◆ Compito da svolgere
Ricopia fedelmente dalla sentenza il passo che comincia con "Visti il ricorso" e termina con "diritto quanto segue.".

==== Brano da leggere ====

N. 00566/2012 REG.PROV.COLL.
N. 00160/2012 REG.RIC.
REPUBBLICA ITALIANA
IN NOME DEL POPOLO ITALIANO
Il Tribunale Amministrativo Regionale per la Emilia Romagna
(Sezione Prima)
ha pronunciato la presente
SENTENZA
sul ricorso numero di registro generale 160 del 2012, proposto da:
Salvatore Dargenio e Angela Fiorella, rappresentati e difesi dagli avv. Maria Paola Marani, Alberto Della Fontana, con domicilio eletto presso Segreteria Tar in Bologna, Strada Maggiore 53;,
contro
Comune di Modena, rappresentato e difeso dagli avv. Stefano Maini, Vincenzo Villani, Raffaella Maritan, con domicilio eletto presso Raffaella Maritan in Bologna, via Larga 22/2;
e con l'intervento di
ad adiuvandum:
Cesa Costruzioni S.p.A., rappresentata e difesa dagli avv. Corrado Orienti, Maria Elena Maratia, con domicilio eletto presso Francesca Minotti in Bologna, Galleria Marconi N.2;
per l'annullamentodel provvedimento prot. n. 143975/11 in data 5 dicembre 2011 del Dirigente Responsabile del Settore Trasformazione Urbana e Qualità Edilizia del Comune di Modena, nonchè, in quanto occorrer possa, dell'allegata lettera di motivazioni prot. n. 133386 in data 14.11.2011 a firma del medesimo Dirigente, notificati il 13.12.2011, con il quale è stato ingiunto ai ricorrenti, ai sensi dell'art. 9 comma 1 L.R. 23/2004, di demolire nel termine di novanta giorni le pannellature ed i portoni basculanti installati a chiusura di due posti auto ubicati nell'interrato dell'immobile sito in Modena, Via Cattaneo 30/a, identificato catastalmente al foglio 154 mappali 206-207, al fine di ripristinare la destinazione delle relative aree a "spazi per sosta e parcheggi pubblici in interrato".
Visti il ricorso e i relativi allegati;
Visto l'atto di costituzione in giudizio di Comune di Modena;
Viste le memorie difensive;
Visti tutti gli atti della causa;
Relatore nell'udienza pubblica del giorno 12 luglio 2012 il dott. Ugo Di Benedetto e uditi per le parti i difensori come specificato nel verbale;
Ritenuto e considerato in fatto e diritto quanto segue.
FATTO e DIRITTO
Proprietari pro indiviso di due posti-auto ubicati nel piano interrato dell’immobile di via Cattaneo n. 30/A del Comune di Modena, i ricorrenti si vedevano ingiunta dall’Amministrazione comunale, ai sensi dell’art. 9, comma 1, della legge reg. n. 23 del 2004, la demolizione delle pannellature e dei portoni basculanti in acciaio ivi installati, al fine di rimuovere i “…box auto chiusi destinati al solo utilizzo privato …” e ripristinarne la destinazione a “spazi per sosta e parcheggi pubblici in interrato” (v. provvedimento prot. n. 143975/11 del 5 dicembre 2011, a firma del Dirigente responsabile del Settore Trasformazione urbana e Qualità edilizia - Unità Abusivismo e Condono edilizio).

==== Sezione dati ====

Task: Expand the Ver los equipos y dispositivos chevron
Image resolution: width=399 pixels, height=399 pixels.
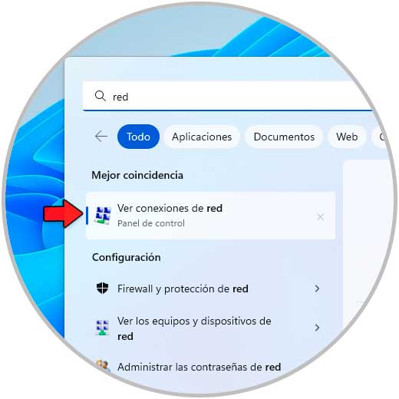Action: pos(317,328)
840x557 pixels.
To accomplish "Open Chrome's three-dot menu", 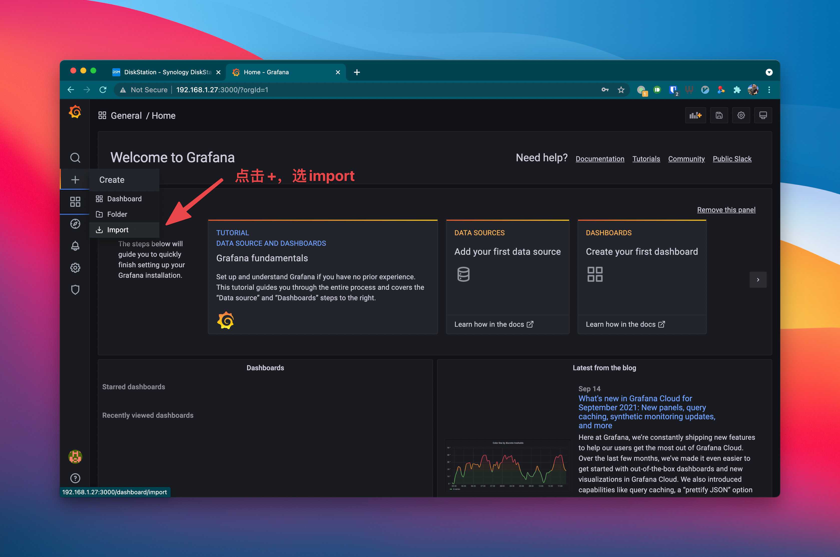I will (769, 90).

====

◆ Risposta al compito
Visti il ricorso e i relativi allegati;
Visto l'atto di costituzione in giudizio di Comune di Modena;
Viste le memorie difensive;
Visti tutti gli atti della causa;
Relatore nell'udienza pubblica del giorno 12 luglio 2012 il dott. Ugo Di Benedetto e uditi per le parti i difensori come specificato nel verbale;
Ritenuto e considerato in fatto e diritto quanto segue.